Among the entries below, which lines run from the line with "At what coordinates should I click to accomplish: Click the" through the line with "Task: Tap the green 172800 reward item"? Retype those, both ends included, exactly and without pictures.

#### Stored items from a collection:
__________

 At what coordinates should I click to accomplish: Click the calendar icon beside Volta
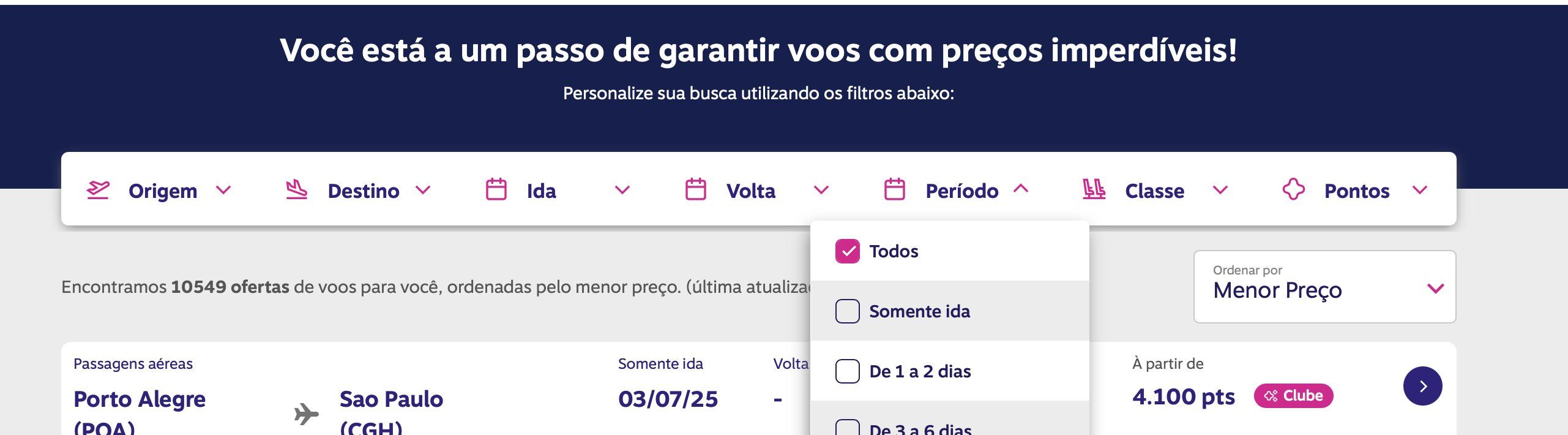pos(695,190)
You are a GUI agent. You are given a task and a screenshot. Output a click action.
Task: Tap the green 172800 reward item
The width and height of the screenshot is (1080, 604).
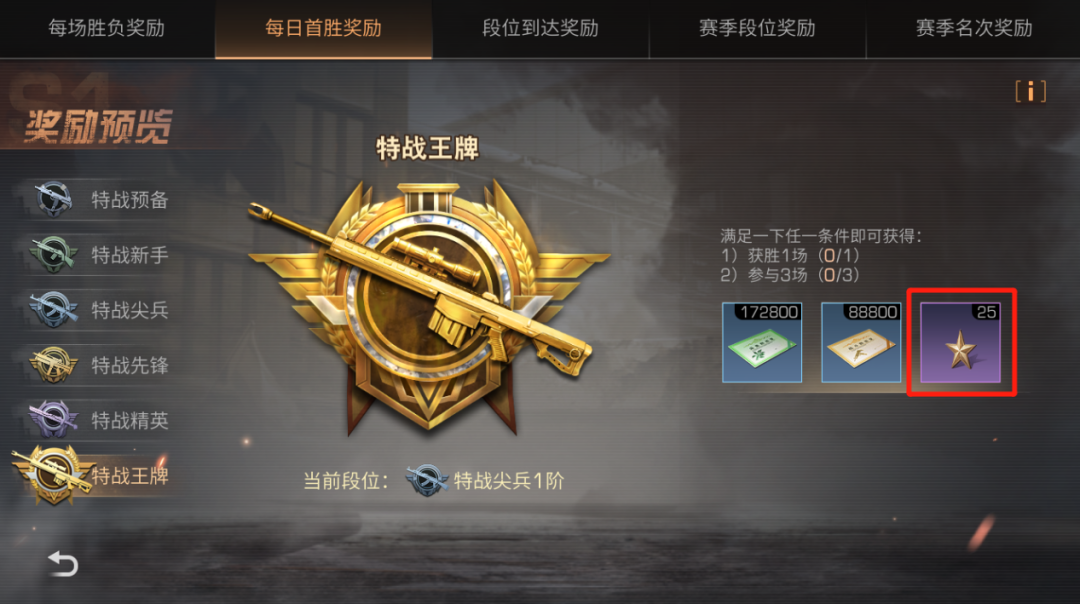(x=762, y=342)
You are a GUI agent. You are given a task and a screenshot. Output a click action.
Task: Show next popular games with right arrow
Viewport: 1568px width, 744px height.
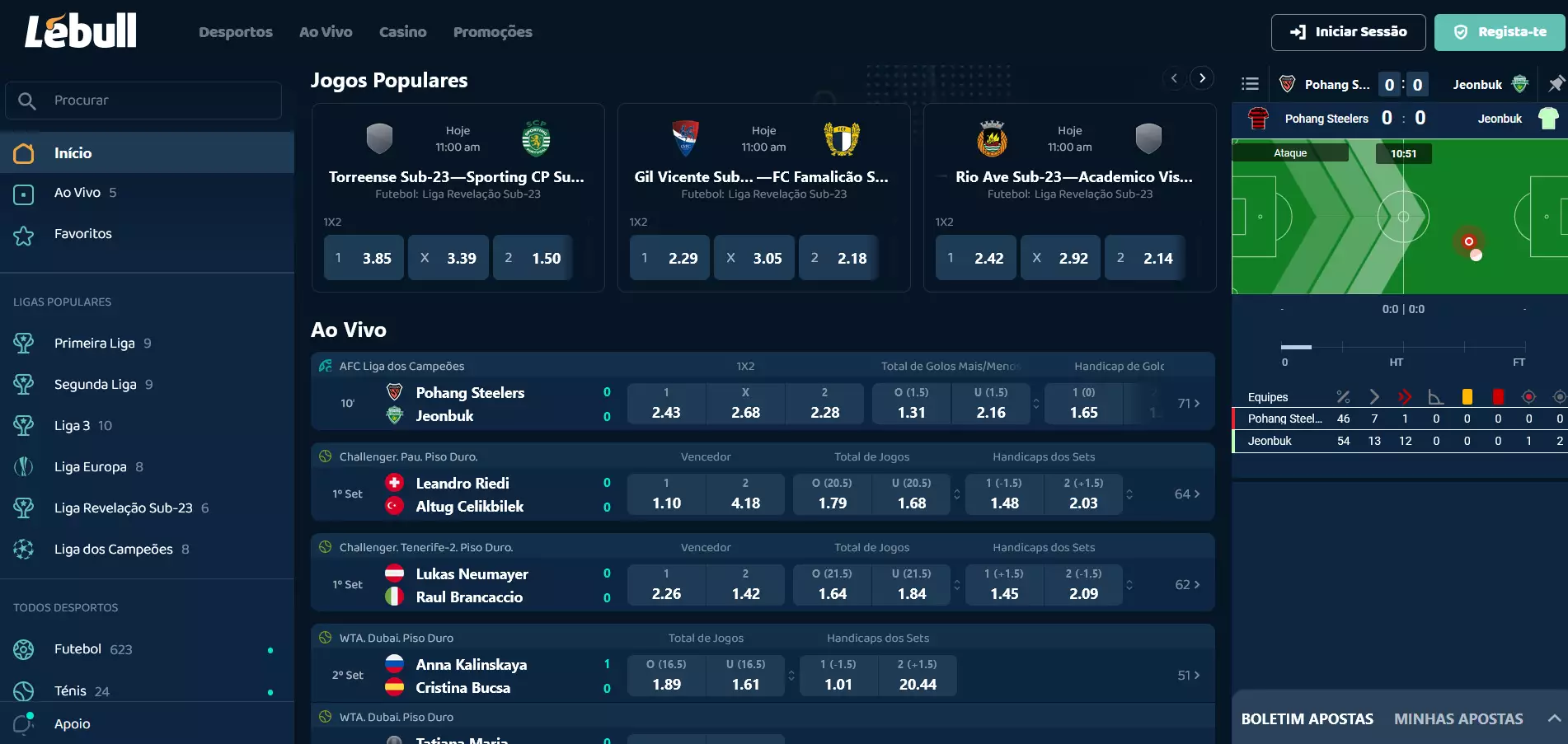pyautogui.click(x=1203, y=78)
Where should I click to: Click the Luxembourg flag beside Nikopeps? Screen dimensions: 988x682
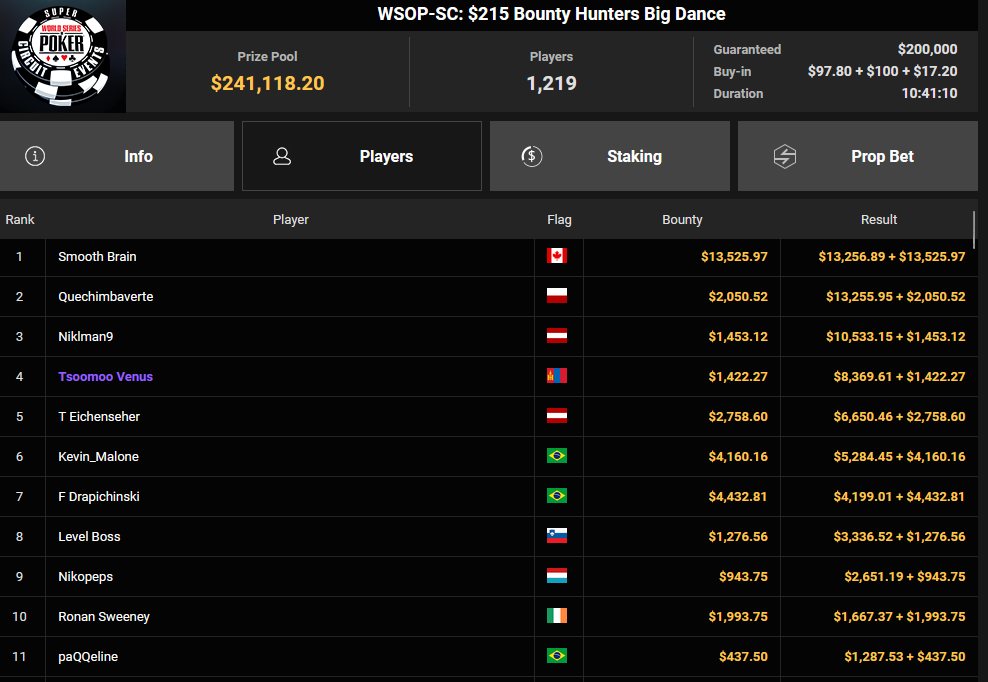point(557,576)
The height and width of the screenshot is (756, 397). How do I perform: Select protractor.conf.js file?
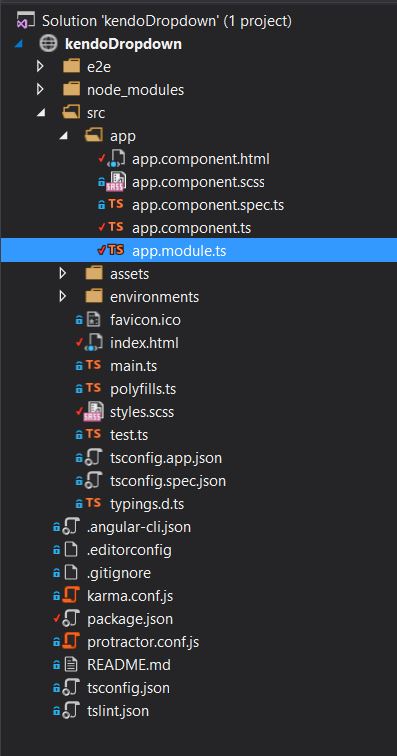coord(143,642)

__________

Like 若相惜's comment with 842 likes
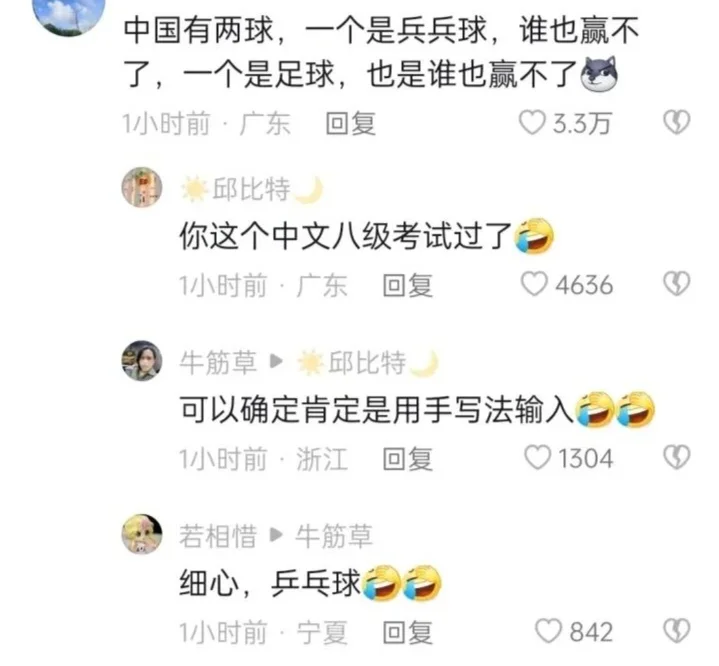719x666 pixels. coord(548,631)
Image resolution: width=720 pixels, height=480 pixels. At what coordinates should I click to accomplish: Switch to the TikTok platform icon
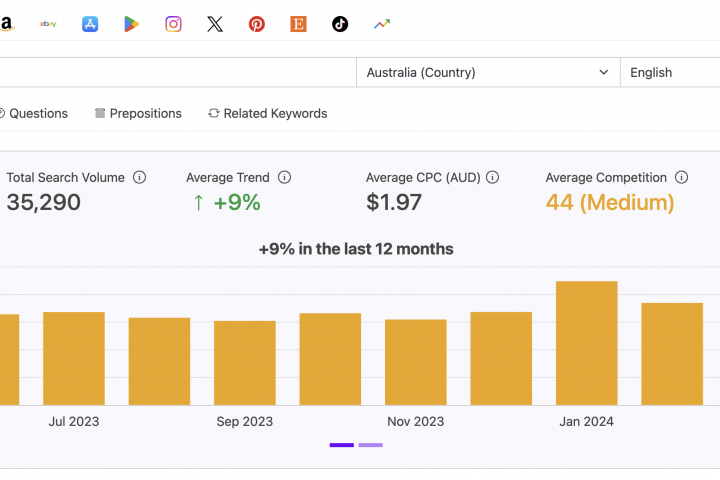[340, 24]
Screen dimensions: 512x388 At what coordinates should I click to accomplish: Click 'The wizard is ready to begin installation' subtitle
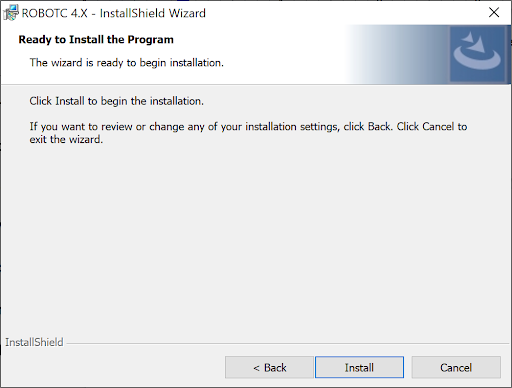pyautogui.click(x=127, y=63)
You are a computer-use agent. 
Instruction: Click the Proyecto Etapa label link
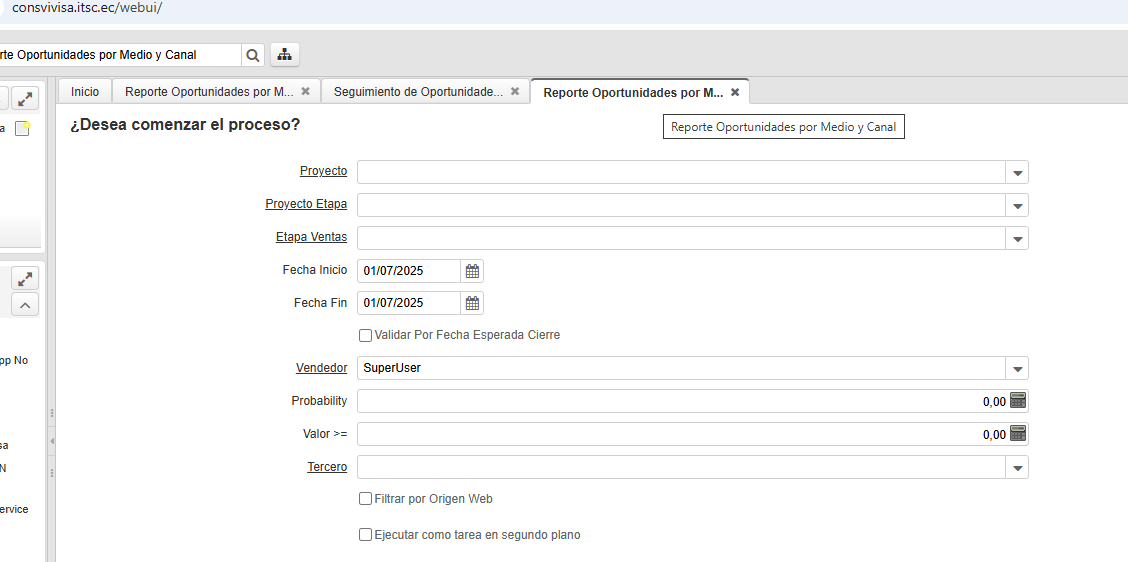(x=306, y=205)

__________

#### Result below:
 At what coordinates should I click to accomplish: Click the calendar icon beside Volta
pos(695,190)
You are a GUI agent. You are given a task and a screenshot. Output a click action.
Task: Tap the green 172800 reward item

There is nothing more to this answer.